→ Exercise aim
Instruction for the listing below: copy exactly, and only, the lines from the one holding "Task: Open Noble Igwe's profile picture" through its last line, omitting any picture.

→ Exercise inputs
☆ ☆ ☆ ☆ ☆ ☆ ☆

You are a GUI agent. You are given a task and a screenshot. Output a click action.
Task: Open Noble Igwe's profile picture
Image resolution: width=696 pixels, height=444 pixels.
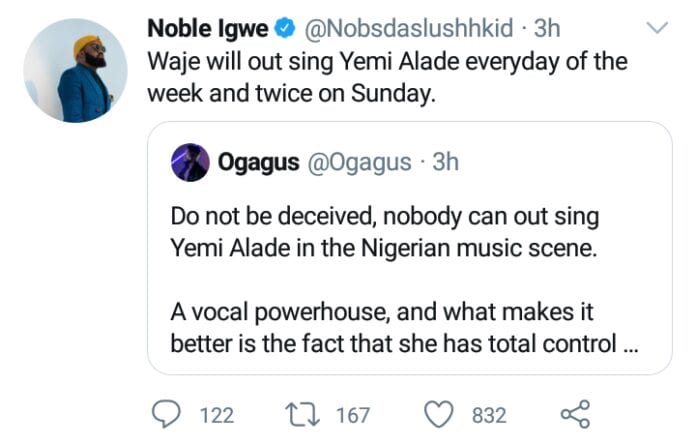pyautogui.click(x=75, y=70)
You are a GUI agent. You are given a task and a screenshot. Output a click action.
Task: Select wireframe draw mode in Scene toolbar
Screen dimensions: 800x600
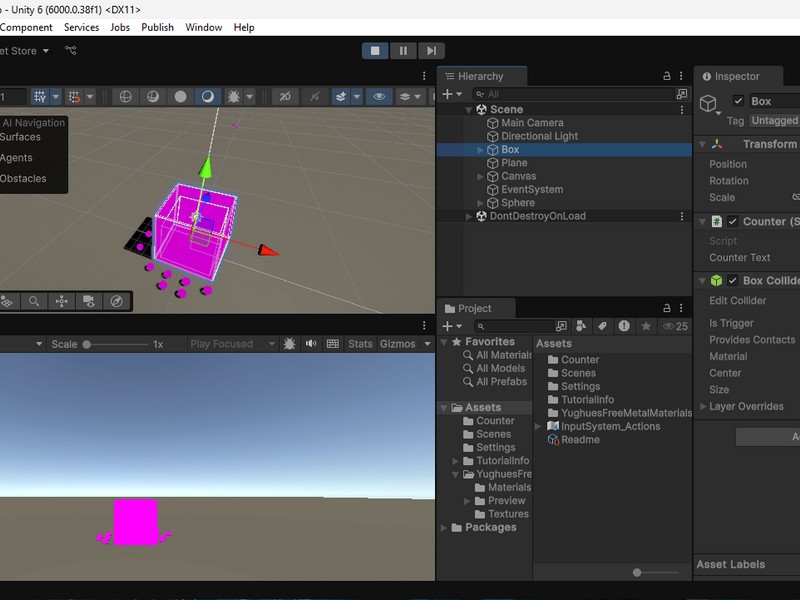[126, 97]
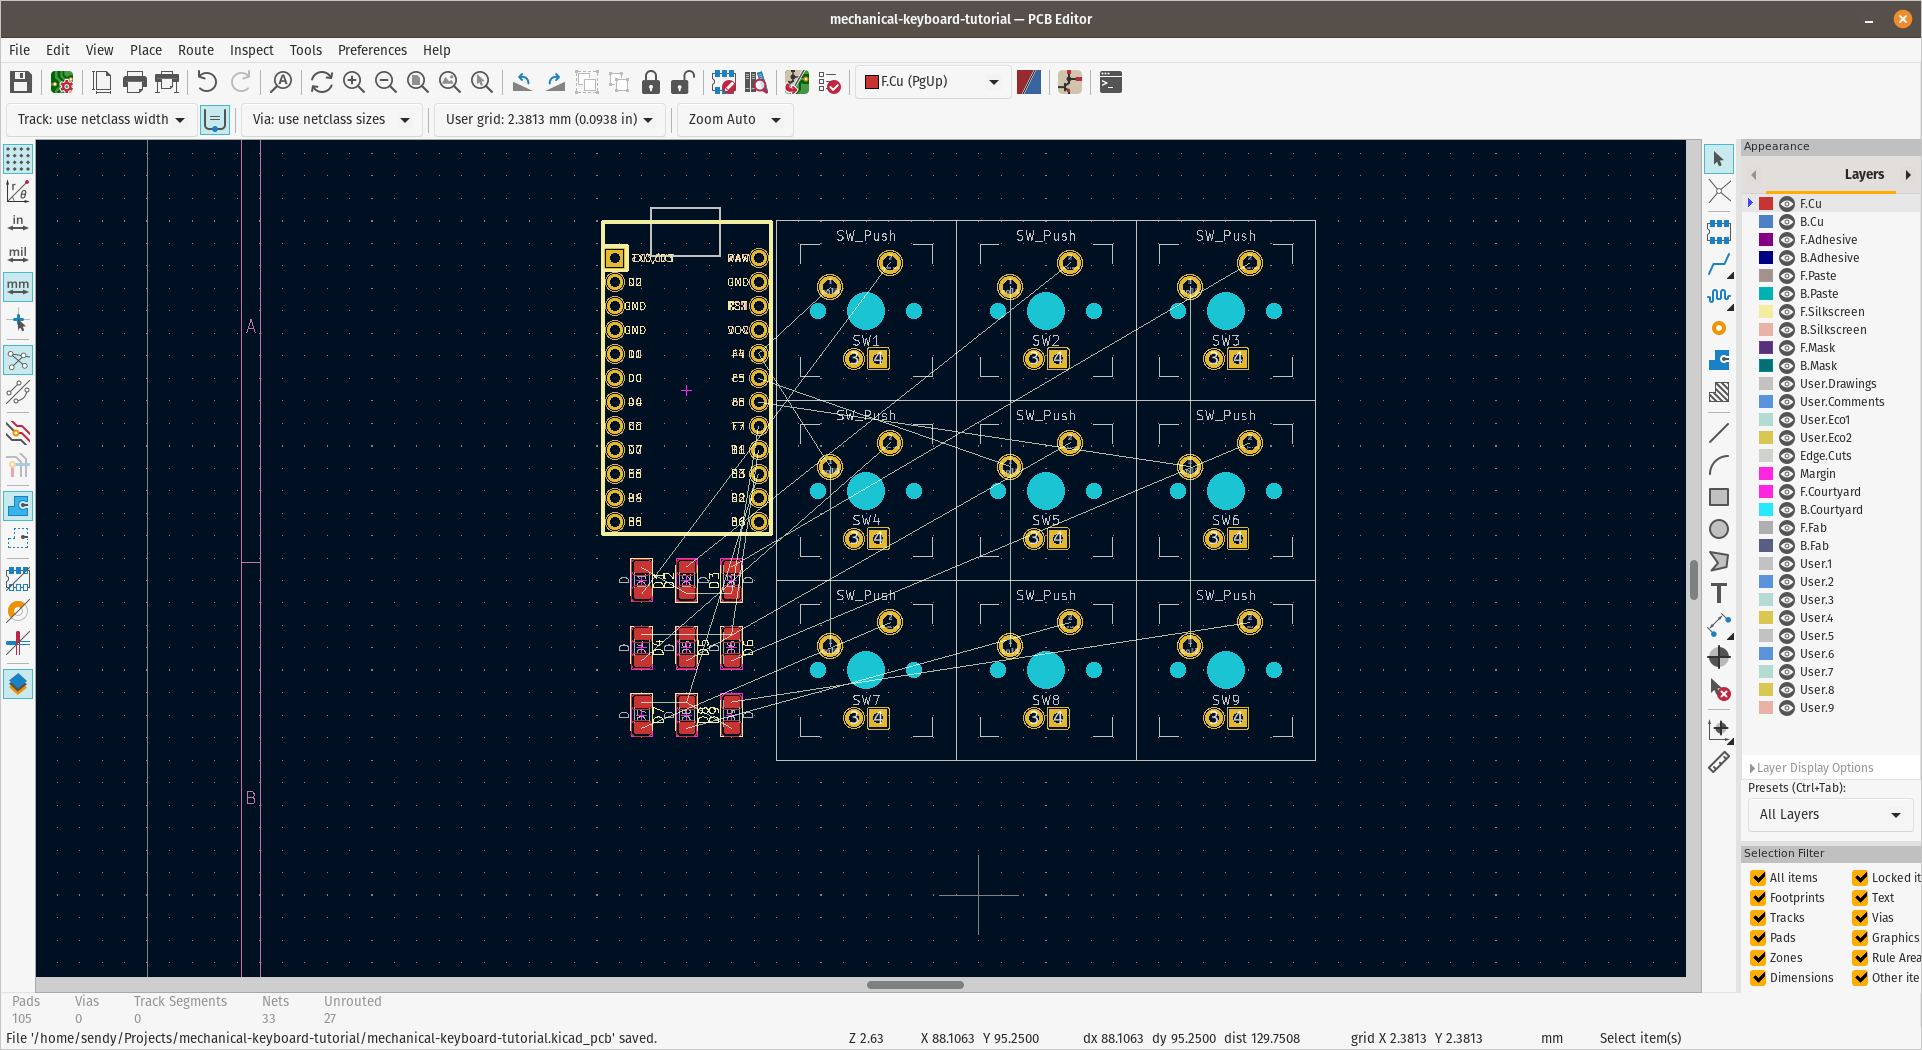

☆ ☆ ☆ ☆ ☆ ☆ ☆

→ Answer space
Task: Open Noble Igwe's profile picture
Image resolution: width=696 pixels, height=444 pixels.
pyautogui.click(x=75, y=70)
You are a GUI agent. You are given a task and a screenshot. Output a click action.
Task: Select wireframe draw mode in Scene toolbar
Screen dimensions: 800x600
[126, 97]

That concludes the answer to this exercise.